An exemplary choice of measure for deception can be given by the entropy between the following exemplary probability distributions:

$\mathrm{Deception}\text{:}=\mathrm{Rel}.\mathrm{Entropy}\left({\hat{\pi }}_T{\pi }_T\right)=\sum _{t\in T}{\hat{\pi }}_T\left(t\right){\log }_2\frac{{\hat{\pi }}_T\left(t\right)}{{\pi }_T\left(t\right)}.$

This exemplary definition can describe deception from the point of view of the receiver. For the notion of deception from the point of view of the sender, the game can be played several rounds.

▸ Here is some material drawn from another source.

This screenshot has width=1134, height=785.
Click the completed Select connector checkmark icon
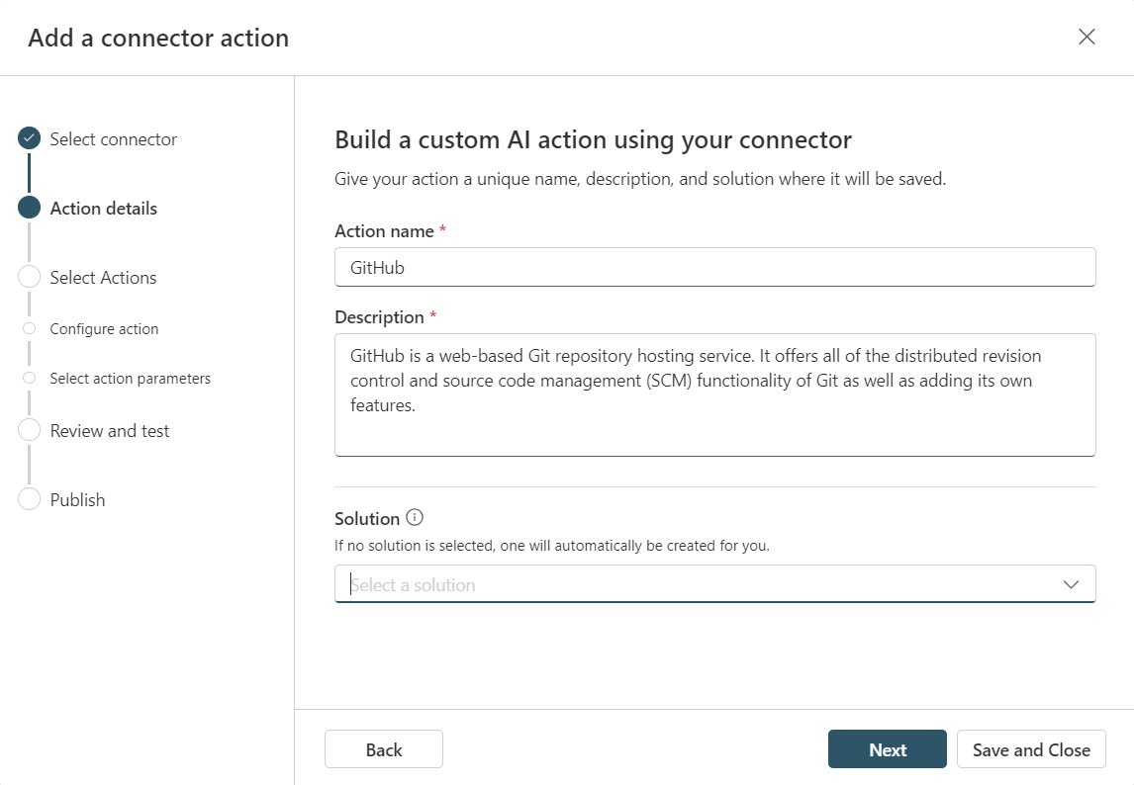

Nash equilibria of Signaling Games can be classified normally into Separating Equilibria (e.g., each type t sends a different signal Mt. f^S:t→a[M_t], etc.) or Pooling Equilibria (e.g., all types t send a single signal s* with probability 1) or an intermediate situation: Semi-Pooling Equilibria. The separating equilibria, when they exist, can be conventional and non-unique.

The exemplary system, method and computer-accessible medium, according to an exemplary embodiment of the present disclosure, can utilize procedural techniques for selecting an almost optimal signaling alphabet (M); the behavioral strategies and Nash equilibria. The exemplary results for the two exemplary scenarios can be compared: (i) when there can be full transparency (M⊃T×A) vs. (ii) when the privacy constrains M to be significantly smaller, but still rich enough to avoid pooling, or highly degenerate semi-pooling, equilibria. Such analysis can pave the way for rigorous competitive analysis, and can provide a better understanding of how privacy and trust requirements can affect the overall welfare function (e.g., min(min_SU^S, min_RU^R)). The exemplary system, method and computer-accessible medium, according to an exemplary embodiment of the present disclosure, can generate procedures that can efficiently achieve “good” equilibria, while keeping the distortion and deception small. The exemplary solutions can rely on various mechanisms: (i) costly signaling, (ii) credible and non-credible threat, (iii) aligned utilities and (iv) additional players (e.g., game with 2+m+n players: 1 sender, 1 receiver, m verifiers, n recommenders). In particular, how the senders and receivers can use Probably Approximately Correct (“PAC”) learning procedures (see, e.g., Reference 20) in order to devise the best selection of the group of verifiers and recommenders for a specific signaling game can be focused on. The connection to PAC learning can facilitate the exploitation of the procedural and analysis techniques that have already been developed over the last few decades. This exemplary approach can aid in unifying the exemplary system, method and computer-accessible medium into one theoretical procedural framework having many disparate questions and solutions that can be developed independently: (i) deception, learning Probably Approximately Nash Equilibria (“PANE”), (ii) verifiers and recommenders (e.g., for property checking of safety and liveness conditions, respectively), (iii) role of costly signaling (e.g., Internet economy), (iv) non-revelation and privacy, and (v) correlation of encounters and its manifestation as trust.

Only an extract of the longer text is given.